## [Required work]
Nothing should appear in the answer except the lines from the one containing "Uncheck show view" through the end of the records below, written out exactly.

── Material for this exercise ──

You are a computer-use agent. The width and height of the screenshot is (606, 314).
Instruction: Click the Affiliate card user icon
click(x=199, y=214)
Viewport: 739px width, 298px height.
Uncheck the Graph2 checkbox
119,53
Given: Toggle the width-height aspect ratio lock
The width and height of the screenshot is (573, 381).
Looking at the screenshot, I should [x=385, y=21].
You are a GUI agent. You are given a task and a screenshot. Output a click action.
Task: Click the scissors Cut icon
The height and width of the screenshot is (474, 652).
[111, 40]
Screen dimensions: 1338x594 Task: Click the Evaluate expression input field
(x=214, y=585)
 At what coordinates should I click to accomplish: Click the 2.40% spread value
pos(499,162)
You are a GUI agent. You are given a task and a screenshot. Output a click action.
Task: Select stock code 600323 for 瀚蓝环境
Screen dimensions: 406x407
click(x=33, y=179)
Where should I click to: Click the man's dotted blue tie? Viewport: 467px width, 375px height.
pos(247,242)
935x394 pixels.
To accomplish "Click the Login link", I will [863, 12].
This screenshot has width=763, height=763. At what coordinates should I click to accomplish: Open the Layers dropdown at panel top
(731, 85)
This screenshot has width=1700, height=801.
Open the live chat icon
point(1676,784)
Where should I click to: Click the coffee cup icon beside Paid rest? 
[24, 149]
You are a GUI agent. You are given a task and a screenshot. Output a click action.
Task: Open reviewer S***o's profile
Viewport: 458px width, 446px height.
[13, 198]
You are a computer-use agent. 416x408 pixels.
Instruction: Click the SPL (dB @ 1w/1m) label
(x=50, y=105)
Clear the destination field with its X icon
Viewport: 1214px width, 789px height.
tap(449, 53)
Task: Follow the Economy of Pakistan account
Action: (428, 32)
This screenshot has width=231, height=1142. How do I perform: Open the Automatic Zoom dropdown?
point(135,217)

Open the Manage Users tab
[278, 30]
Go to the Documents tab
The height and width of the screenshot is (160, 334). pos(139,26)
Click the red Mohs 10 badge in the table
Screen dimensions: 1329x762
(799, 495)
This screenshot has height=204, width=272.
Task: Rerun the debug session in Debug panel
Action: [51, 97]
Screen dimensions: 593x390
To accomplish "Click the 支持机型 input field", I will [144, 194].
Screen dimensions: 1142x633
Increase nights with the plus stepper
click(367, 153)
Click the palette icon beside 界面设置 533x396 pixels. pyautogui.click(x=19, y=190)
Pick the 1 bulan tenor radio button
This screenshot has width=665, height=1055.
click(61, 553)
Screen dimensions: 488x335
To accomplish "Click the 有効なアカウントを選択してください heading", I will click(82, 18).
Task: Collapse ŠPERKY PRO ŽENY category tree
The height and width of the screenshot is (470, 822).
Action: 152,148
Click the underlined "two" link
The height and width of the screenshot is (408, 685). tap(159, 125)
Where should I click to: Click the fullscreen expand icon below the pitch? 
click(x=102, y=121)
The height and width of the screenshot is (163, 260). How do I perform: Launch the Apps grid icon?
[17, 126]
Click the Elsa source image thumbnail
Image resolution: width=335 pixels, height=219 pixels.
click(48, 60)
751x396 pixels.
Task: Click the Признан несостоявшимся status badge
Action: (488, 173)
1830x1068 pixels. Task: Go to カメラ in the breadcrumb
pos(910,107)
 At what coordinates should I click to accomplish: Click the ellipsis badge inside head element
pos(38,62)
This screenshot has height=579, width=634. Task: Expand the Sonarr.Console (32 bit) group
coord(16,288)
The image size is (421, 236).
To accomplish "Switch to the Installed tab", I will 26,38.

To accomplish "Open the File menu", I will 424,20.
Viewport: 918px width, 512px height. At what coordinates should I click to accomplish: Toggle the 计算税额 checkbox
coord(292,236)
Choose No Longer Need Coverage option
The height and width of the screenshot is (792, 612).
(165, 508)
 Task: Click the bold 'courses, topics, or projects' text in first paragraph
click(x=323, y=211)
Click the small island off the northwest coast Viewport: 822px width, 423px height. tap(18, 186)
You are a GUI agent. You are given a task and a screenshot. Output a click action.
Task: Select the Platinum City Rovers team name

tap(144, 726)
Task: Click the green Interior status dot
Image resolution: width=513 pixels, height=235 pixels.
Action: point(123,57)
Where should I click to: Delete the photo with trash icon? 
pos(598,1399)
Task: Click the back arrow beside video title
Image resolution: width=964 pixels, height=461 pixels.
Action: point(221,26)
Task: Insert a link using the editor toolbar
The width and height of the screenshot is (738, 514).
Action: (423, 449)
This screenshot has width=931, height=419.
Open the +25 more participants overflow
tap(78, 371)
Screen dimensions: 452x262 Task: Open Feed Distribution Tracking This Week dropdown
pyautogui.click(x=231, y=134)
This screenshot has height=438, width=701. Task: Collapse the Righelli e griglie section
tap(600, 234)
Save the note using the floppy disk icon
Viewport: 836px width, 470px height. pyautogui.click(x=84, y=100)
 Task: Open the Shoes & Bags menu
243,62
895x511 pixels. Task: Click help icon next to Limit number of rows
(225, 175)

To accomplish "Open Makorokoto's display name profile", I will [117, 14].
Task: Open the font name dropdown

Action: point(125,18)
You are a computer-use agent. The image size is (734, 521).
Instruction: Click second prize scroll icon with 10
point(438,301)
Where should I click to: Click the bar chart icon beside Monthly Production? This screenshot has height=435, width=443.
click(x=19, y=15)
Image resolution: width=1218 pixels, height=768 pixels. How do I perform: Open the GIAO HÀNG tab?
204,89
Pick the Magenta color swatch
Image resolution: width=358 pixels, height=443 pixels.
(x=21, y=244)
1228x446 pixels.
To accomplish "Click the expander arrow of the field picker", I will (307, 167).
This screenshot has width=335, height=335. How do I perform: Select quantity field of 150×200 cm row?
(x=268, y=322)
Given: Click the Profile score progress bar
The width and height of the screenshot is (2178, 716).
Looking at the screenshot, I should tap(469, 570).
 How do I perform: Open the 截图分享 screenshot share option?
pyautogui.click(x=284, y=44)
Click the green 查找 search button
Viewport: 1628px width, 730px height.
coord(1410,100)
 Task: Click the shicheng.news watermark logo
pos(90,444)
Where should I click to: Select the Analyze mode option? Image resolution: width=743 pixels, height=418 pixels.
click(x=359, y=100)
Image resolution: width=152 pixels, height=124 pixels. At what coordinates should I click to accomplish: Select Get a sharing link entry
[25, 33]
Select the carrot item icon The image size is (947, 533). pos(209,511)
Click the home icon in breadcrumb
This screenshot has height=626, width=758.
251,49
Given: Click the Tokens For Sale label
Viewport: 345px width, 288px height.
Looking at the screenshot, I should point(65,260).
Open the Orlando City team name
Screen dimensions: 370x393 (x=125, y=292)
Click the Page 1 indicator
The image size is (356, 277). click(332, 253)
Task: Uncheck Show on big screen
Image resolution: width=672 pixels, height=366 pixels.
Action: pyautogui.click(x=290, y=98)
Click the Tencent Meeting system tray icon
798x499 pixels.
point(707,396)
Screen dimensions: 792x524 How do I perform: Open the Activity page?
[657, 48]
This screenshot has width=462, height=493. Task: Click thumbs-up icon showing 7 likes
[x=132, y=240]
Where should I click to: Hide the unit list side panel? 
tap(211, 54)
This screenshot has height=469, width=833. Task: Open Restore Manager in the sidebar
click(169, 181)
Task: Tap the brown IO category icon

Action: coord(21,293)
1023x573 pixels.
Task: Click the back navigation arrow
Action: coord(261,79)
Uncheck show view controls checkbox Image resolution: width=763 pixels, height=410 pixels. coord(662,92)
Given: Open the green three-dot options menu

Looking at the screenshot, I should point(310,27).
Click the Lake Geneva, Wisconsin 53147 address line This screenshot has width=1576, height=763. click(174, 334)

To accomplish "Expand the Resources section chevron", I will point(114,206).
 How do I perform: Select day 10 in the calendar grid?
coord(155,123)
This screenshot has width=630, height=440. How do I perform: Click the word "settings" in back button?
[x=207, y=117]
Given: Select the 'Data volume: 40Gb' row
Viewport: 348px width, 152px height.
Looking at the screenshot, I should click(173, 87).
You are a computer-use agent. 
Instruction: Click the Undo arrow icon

───

## [The answer]
Uncheck show view controls checkbox Image resolution: width=763 pixels, height=410 pixels. coord(662,92)
Given: Open the green three-dot options menu

Looking at the screenshot, I should point(310,27).
Click the Lake Geneva, Wisconsin 53147 address line This screenshot has width=1576, height=763. click(174, 334)

To accomplish "Expand the Resources section chevron", I will point(114,206).
 How do I perform: Select day 10 in the calendar grid?
coord(155,123)
This screenshot has width=630, height=440. How do I perform: Click the word "settings" in back button?
[x=207, y=117]
Given: Select the 'Data volume: 40Gb' row
Viewport: 348px width, 152px height.
Looking at the screenshot, I should click(173, 87).
You are a computer-use agent. 
Instruction: Click the Undo arrow icon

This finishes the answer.